## [Your task]
A line below contains "Switch to the Customers tab", and a later one contains "You are a computer-use agent. Screen". Repeat both, with every line between them, exactly.
--- START ---
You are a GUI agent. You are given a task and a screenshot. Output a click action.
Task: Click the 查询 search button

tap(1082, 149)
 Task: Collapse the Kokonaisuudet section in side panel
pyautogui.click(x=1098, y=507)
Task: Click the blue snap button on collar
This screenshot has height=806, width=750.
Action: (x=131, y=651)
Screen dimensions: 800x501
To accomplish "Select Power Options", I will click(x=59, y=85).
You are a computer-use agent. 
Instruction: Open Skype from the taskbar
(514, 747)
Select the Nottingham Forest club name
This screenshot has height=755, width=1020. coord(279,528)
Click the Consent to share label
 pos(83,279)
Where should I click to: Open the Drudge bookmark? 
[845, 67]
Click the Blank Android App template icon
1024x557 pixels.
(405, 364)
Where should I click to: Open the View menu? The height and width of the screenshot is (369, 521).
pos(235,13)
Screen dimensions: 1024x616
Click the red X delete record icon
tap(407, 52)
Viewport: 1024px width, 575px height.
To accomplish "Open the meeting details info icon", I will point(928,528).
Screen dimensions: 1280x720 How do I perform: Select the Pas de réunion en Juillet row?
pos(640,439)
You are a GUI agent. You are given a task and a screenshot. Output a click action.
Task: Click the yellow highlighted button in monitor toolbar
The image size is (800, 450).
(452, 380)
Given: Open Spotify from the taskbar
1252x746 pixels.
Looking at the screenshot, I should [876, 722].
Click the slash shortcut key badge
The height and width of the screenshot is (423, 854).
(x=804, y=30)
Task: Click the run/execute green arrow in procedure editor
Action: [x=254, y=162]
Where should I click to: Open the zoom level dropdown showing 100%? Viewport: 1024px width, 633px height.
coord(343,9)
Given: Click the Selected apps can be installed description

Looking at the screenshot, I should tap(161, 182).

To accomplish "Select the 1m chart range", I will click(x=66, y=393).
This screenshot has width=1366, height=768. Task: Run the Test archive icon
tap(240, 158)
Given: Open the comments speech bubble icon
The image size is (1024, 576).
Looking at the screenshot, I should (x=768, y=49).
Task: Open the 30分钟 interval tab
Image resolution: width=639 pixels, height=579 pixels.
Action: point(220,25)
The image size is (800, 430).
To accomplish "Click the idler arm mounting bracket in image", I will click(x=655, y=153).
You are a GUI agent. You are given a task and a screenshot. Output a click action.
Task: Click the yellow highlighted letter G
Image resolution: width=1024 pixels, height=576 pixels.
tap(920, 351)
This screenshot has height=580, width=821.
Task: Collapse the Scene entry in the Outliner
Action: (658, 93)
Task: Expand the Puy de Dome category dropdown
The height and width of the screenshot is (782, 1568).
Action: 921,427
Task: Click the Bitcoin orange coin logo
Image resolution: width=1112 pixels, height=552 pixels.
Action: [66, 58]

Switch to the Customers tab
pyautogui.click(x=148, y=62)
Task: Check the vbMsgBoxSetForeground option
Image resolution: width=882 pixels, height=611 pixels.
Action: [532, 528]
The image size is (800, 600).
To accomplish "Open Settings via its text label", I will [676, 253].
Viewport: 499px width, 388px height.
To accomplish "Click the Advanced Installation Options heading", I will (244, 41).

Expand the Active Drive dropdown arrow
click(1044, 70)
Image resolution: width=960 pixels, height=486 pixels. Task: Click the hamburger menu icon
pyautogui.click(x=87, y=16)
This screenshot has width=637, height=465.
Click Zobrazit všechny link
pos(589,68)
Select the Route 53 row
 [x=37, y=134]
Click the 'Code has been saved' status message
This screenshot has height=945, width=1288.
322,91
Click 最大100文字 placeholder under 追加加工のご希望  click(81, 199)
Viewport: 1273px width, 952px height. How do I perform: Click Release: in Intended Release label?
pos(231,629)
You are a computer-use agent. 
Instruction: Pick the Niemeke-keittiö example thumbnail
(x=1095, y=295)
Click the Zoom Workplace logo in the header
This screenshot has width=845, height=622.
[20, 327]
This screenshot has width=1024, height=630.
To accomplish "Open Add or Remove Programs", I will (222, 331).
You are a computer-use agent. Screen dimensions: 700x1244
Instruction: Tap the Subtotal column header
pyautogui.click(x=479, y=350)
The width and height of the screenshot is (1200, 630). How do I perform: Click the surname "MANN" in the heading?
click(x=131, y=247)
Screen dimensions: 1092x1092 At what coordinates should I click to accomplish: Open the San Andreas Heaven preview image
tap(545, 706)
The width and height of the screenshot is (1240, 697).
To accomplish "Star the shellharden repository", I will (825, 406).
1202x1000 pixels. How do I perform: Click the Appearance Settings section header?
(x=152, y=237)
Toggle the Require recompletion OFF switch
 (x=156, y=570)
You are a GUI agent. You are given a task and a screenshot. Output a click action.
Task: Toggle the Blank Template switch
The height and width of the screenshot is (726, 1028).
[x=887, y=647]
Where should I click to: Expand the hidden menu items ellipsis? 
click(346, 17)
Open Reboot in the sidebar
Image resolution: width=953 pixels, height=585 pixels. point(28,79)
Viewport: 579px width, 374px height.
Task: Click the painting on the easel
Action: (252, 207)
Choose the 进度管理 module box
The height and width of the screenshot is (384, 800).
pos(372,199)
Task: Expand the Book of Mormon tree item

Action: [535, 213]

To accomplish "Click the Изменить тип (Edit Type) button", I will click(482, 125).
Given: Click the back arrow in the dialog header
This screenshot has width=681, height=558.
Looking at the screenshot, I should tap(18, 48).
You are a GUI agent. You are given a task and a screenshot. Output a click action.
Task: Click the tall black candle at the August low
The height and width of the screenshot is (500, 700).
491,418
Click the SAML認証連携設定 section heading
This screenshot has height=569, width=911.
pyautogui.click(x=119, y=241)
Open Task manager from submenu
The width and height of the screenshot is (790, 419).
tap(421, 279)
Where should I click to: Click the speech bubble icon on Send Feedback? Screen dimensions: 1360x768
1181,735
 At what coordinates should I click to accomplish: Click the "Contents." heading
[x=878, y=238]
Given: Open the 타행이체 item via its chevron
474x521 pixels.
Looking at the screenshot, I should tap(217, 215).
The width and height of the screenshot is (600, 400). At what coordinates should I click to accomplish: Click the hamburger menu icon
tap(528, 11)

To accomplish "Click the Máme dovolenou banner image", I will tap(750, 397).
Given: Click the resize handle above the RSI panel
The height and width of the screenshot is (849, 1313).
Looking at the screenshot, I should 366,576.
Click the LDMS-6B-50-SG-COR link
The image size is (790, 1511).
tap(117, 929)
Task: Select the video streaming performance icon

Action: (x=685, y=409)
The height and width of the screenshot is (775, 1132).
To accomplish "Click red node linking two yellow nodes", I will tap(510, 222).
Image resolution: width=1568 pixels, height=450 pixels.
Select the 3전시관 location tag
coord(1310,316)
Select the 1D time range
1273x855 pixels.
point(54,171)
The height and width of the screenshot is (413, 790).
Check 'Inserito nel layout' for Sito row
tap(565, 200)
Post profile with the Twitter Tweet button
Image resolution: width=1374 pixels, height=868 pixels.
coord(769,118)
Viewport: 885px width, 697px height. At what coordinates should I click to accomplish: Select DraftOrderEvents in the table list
--- END ---
## [Written answer]
Switch to the Customers tab
pyautogui.click(x=148, y=62)
Task: Check the vbMsgBoxSetForeground option
Image resolution: width=882 pixels, height=611 pixels.
Action: [532, 528]
The image size is (800, 600).
To accomplish "Open Settings via its text label", I will [676, 253].
Viewport: 499px width, 388px height.
To accomplish "Click the Advanced Installation Options heading", I will (244, 41).

Expand the Active Drive dropdown arrow
click(1044, 70)
Image resolution: width=960 pixels, height=486 pixels. Task: Click the hamburger menu icon
pyautogui.click(x=87, y=16)
This screenshot has width=637, height=465.
Click Zobrazit všechny link
pos(589,68)
Select the Route 53 row
 [x=37, y=134]
Click the 'Code has been saved' status message
This screenshot has height=945, width=1288.
322,91
Click 最大100文字 placeholder under 追加加工のご希望  click(81, 199)
Viewport: 1273px width, 952px height. How do I perform: Click Release: in Intended Release label?
pos(231,629)
You are a computer-use agent. 
Instruction: Pick the Niemeke-keittiö example thumbnail
(x=1095, y=295)
Click the Zoom Workplace logo in the header
This screenshot has width=845, height=622.
[20, 327]
This screenshot has width=1024, height=630.
To accomplish "Open Add or Remove Programs", I will (222, 331).
You are a computer-use agent. Screen dimensions: 700x1244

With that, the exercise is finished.